Artigo 31.º
Vigilância a piscinas de uso público
Redação registada como em vigor em 01/08/2017.
Esta é a versão consolidada em vigor.
1 - As piscinas de uso público, excetuando os parques aquáticos, para efeitos da assistência a banhistas, têm obrigatoriamente de dispor de dispositivos de segurança certificados pelo ISN.
2 - Toda a piscina de uso público deve contar com os serviços de pelo menos dois nadadores-salvadores e respetivo equipamento de salvamento definido pelo ISN destinado à assistência a banhistas.
3 - Desde que seja assegurada vigilância permanente por um técnico, devidamente identificado, habilitado com formação em suporte básico de vida, e mantidos disponíveis os materiais e equipamentos destinados à informação e salvamento, de acordo com o fixado pelo ISN, a presença de nadadores-salvadores nos termos do número anterior é facultativa:
a) Nas piscinas de empreendimentos turísticos com acesso condicionado, quando utilizadas exclusivamente pelos seus hóspedes;
b) Nas piscinas destinadas à prática desportiva de formação e competição, no período em que decorrerem essas atividades em exclusivo.
4 - Para efeitos de cálculo do número de nadadores-salvadores empenhados nos dispositivos de segurança aquática em piscinas, deve atender-se a:
a) Um nadador-salvador permanentemente, quando a lotação instantânea máxima de banhistas é de até 400;
b) Mais um nadador-salvador permanentemente, por cada 400 adicionais ou fração.
5 - Para o cálculo do número de nadadores-salvadores de um complexo de piscinas devem somar-se as lotações instantâneas máximas de banhistas de todos os tanques.
6 - Nos casos em que a separação entre os tanques ou a forma dos mesmos não permite uma vigilância eficaz, é obrigatória a presença, como mínimo, de dois nadadores-salvadores em cada tanque.
7 - As piscinas com um plano de água de 500 m2 ou superior devem contar com cadeiras telescópicas que permitam uma adequada visualização do espaço aquático a vigiar, certificadas pelo ISN.
8 - Nas piscinas e parques aquáticos equipados com escorregas aquáticos de alturas superiores a 3 metros, o número de nadadores-salvadores é o definido no anexo i ao Regulamento das Condições Técnicas e de Segurança dos Recintos de Diversões Aquáticas, aprovado pelo Decreto Regulamentar n.º 5/97, de 31 de março.

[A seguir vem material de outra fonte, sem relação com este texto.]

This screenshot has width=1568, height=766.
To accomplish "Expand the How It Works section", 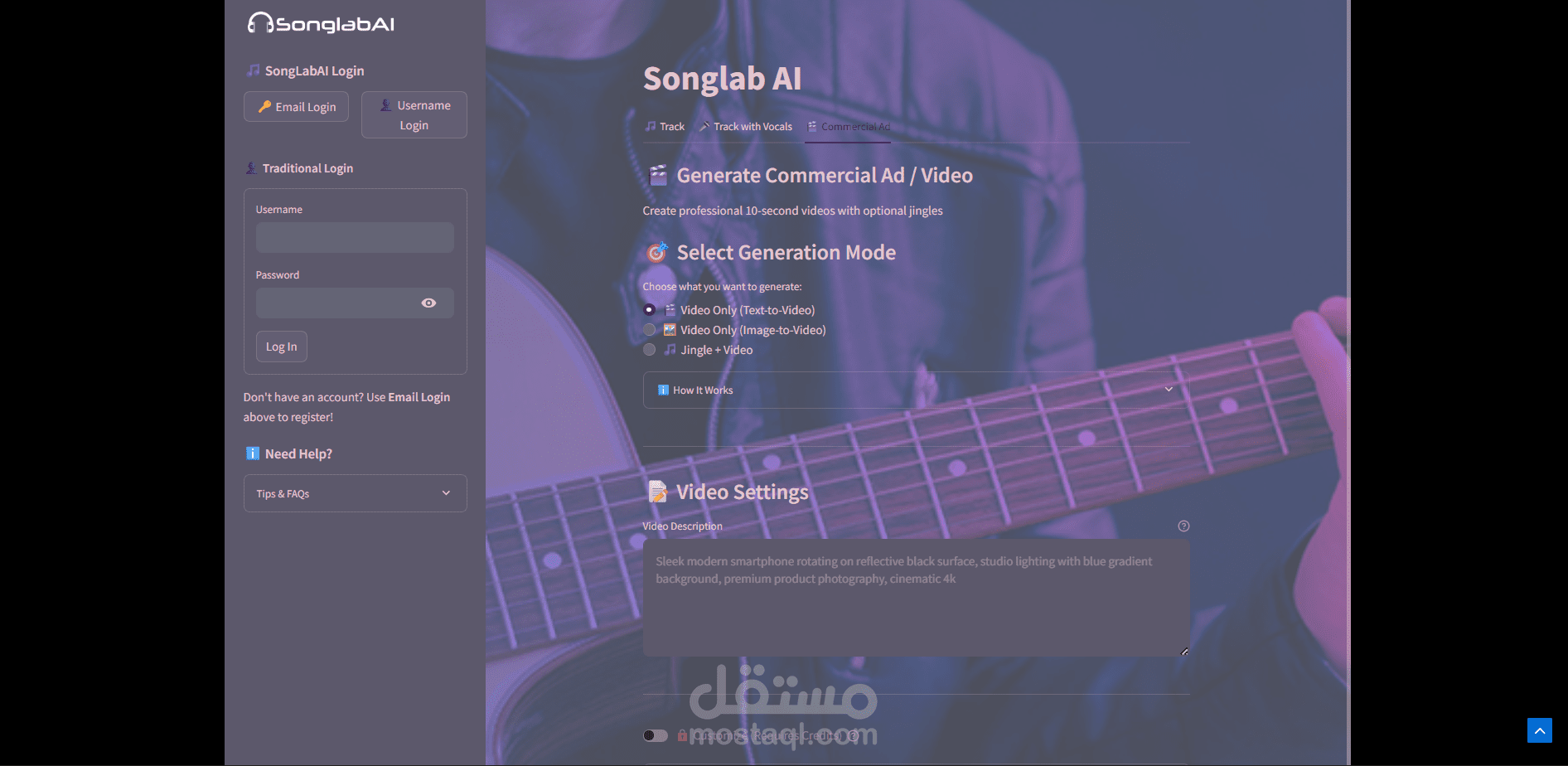I will (916, 390).
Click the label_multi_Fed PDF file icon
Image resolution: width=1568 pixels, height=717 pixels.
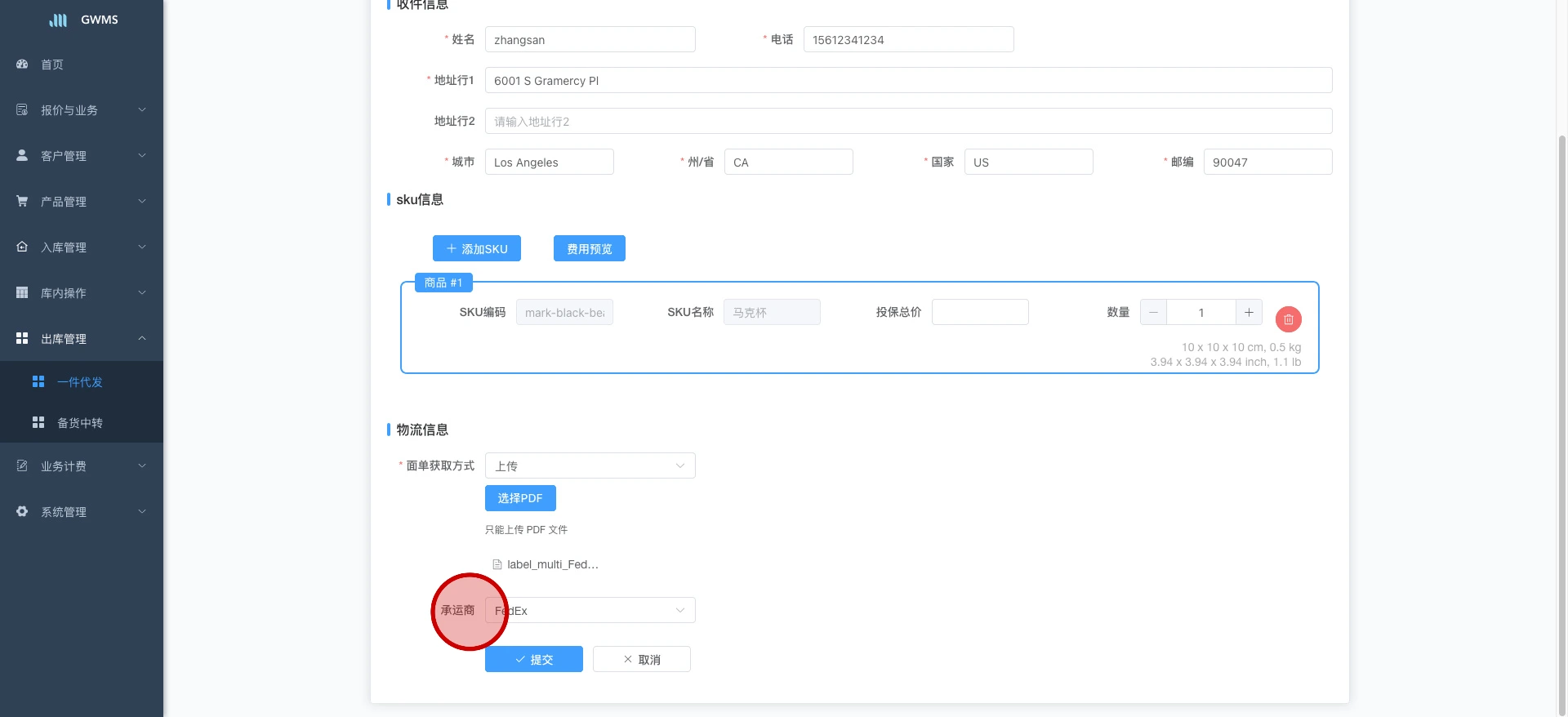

9 - O ISN fixa, por despacho a publicar no Diário da República, um número de nadadores-salvadores superior ao estabelecido com carácter geral quando a área do plano de água de um tanque for superior a 1500 m2 ou concorram situações específicas, tais como características especiais dos utilizadores, uma forma não retangular da piscina ou qualquer outra que aumente a complexidade da função do nadador-salvador.
10 - Os nadadores-salvadores devem ser facilmente identificados pelos utilizadores da piscina, devendo estar devidamente uniformizados de acordo com as normas definidas pelo ISN.
11 - A certificação do dispositivo de segurança pelo ISN deve ser afixada em local visível a todos os utilizadores da piscina.